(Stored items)
'''
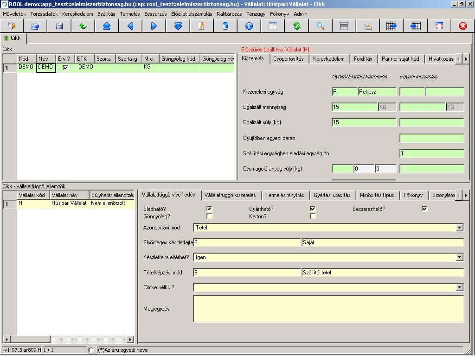The image size is (475, 356).
Task: Open the Azonosítási mód dropdown
Action: click(460, 227)
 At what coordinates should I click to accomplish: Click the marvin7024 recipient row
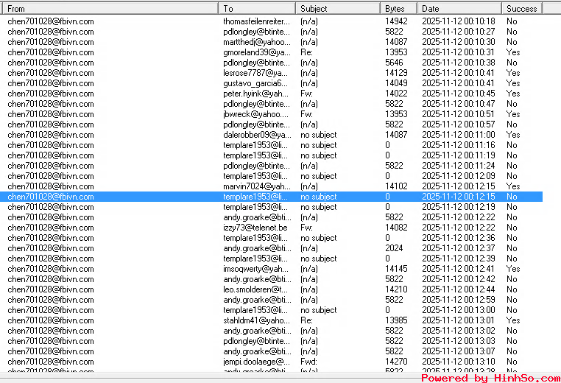[x=256, y=186]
'''
▶ EXERCISE DETAILS: Once the line holding "At what coordinates" is found, copy it and each later line exactly through the end of the data, leaving out the pictures.

▶ PROBLEM SOLUTION:
 At what coordinates should I click to accomplish: Click the marvin7024 recipient row
[x=256, y=186]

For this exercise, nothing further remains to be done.